--- WHAT NEEDS TO BE DONE ---
Could you reproduce the listing from the line containing "Task: Like dunk.ntc's" through the end of the listing, swapping "reply" for "comment" and leaving out the pictures?

--- INFORMATION PROVIDED ---
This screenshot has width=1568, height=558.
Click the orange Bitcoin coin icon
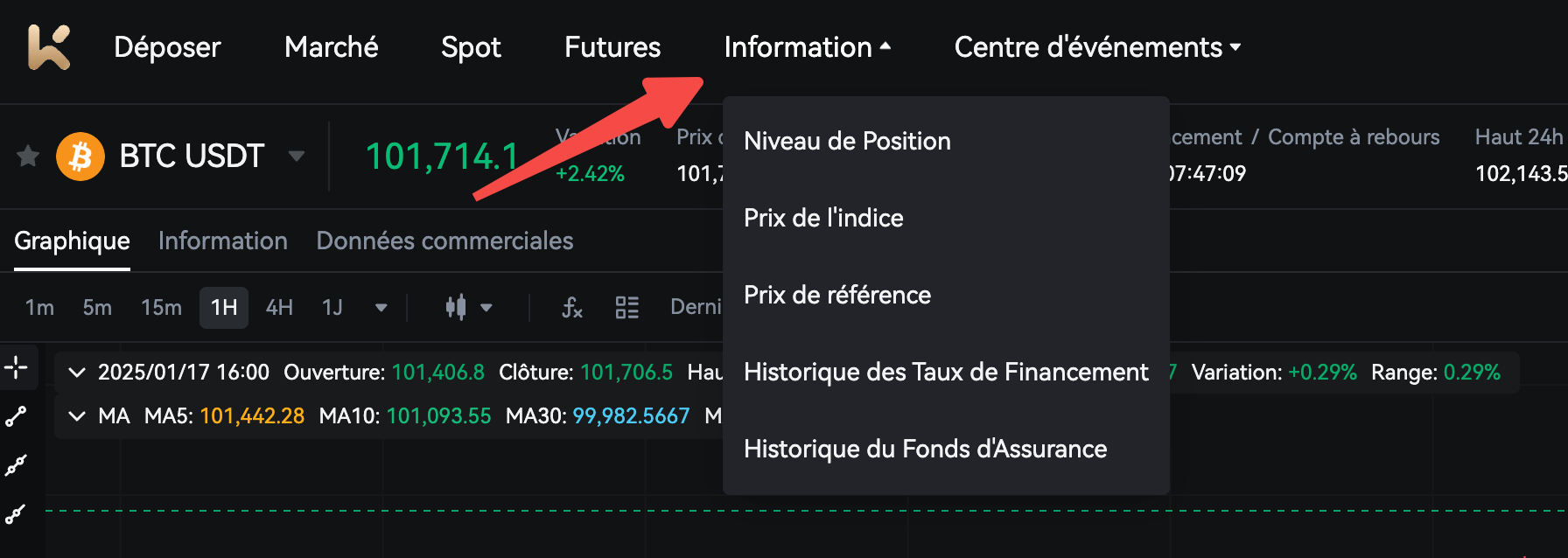(80, 157)
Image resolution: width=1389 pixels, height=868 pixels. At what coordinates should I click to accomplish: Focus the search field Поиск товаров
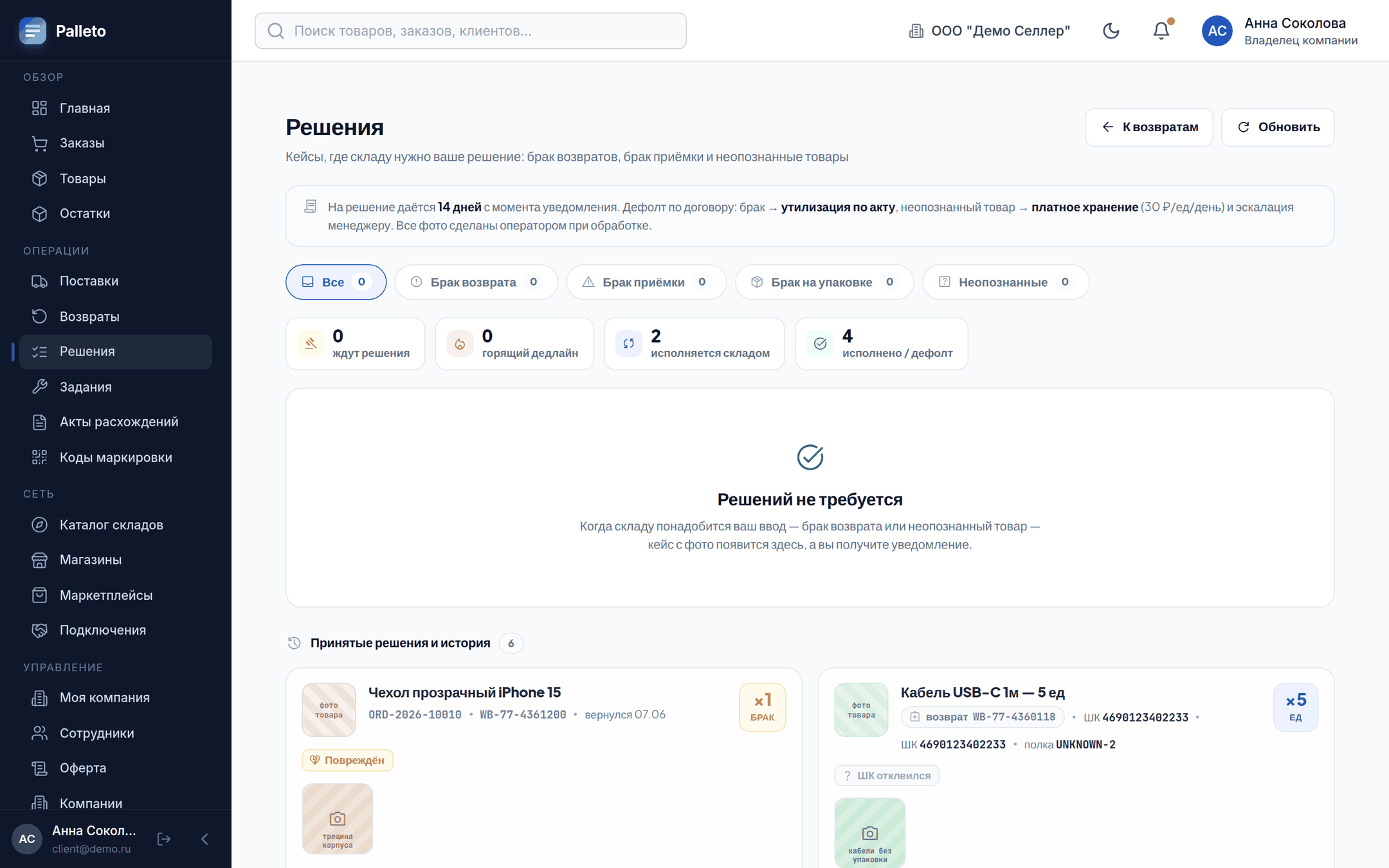[x=471, y=31]
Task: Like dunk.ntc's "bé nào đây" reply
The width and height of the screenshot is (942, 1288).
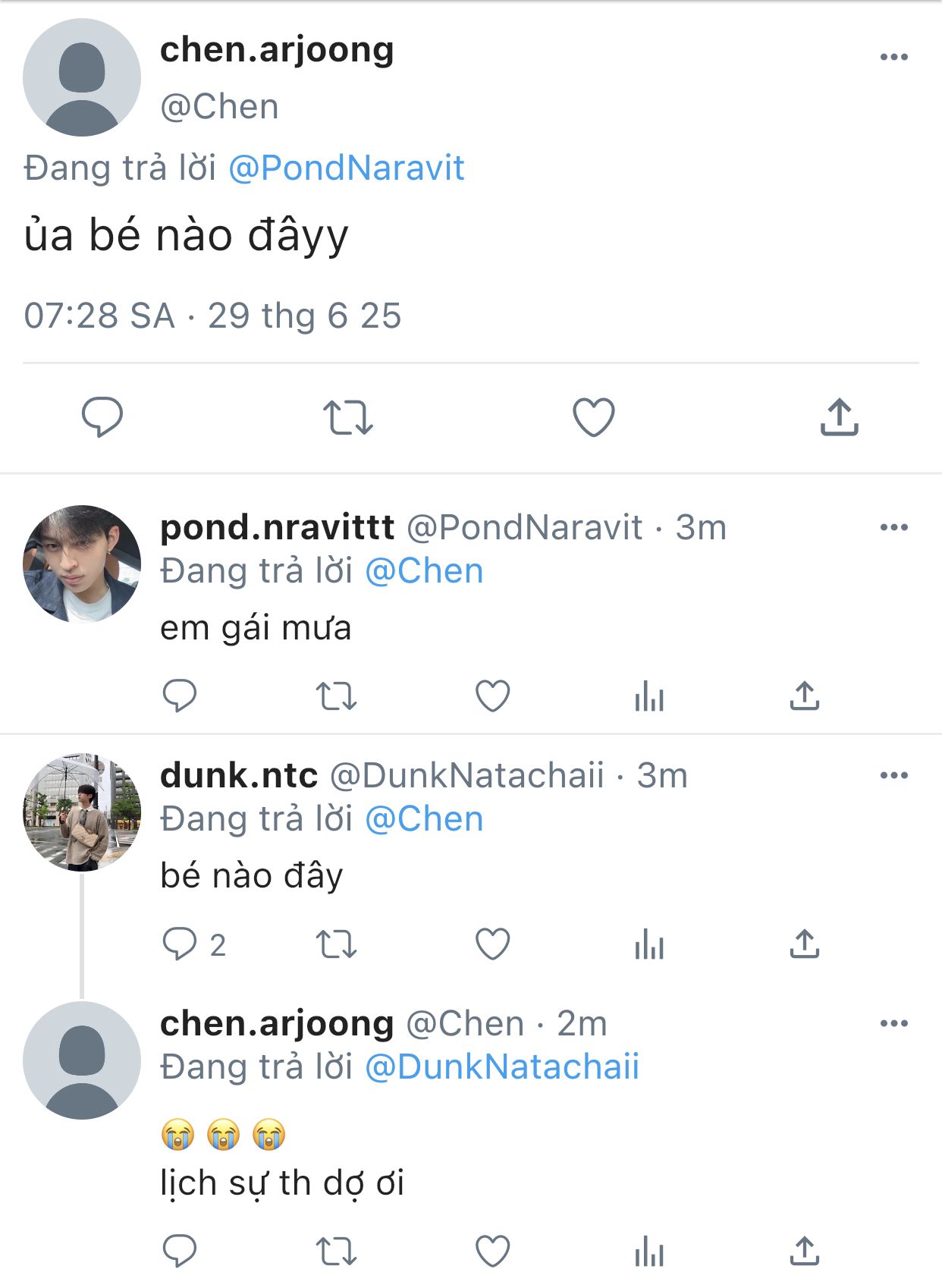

--- SOLUTION TO THE EXERCISE ---
Task: Like dunk.ntc's "bé nào đây" comment
The width and height of the screenshot is (942, 1288).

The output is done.